EXERCISE REQUIREMENTS
Put every line of the records below into a Markdown table with the columns Row and Line. Number the rows and leave out blank lines.

DATA RECORDS
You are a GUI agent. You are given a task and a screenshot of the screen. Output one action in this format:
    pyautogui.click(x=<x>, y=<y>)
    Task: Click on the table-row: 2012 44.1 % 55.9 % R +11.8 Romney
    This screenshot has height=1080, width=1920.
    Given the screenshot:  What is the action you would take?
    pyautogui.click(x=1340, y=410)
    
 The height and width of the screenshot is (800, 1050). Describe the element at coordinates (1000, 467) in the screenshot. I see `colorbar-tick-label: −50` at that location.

PROBLEM SOLUTION
| Row | Line |
|---|---|
| 1 | You are a GUI agent. You are given a task and a screenshot of the screen. Output one action in this format: |
| 2 |     pyautogui.click(x=<x>, y=<y>) |
| 3 |     Task: Click on the table-row: 2012 44.1 % 55.9 % R +11.8 Romney |
| 4 |     This screenshot has height=1080, width=1920. |
| 5 |     Given the screenshot:  What is the action you would take? |
| 6 |     pyautogui.click(x=1340, y=410) |
| 7 |  The height and width of the screenshot is (800, 1050). Describe the element at coordinates (1000, 467) in the screenshot. I see `colorbar-tick-label: −50` at that location. |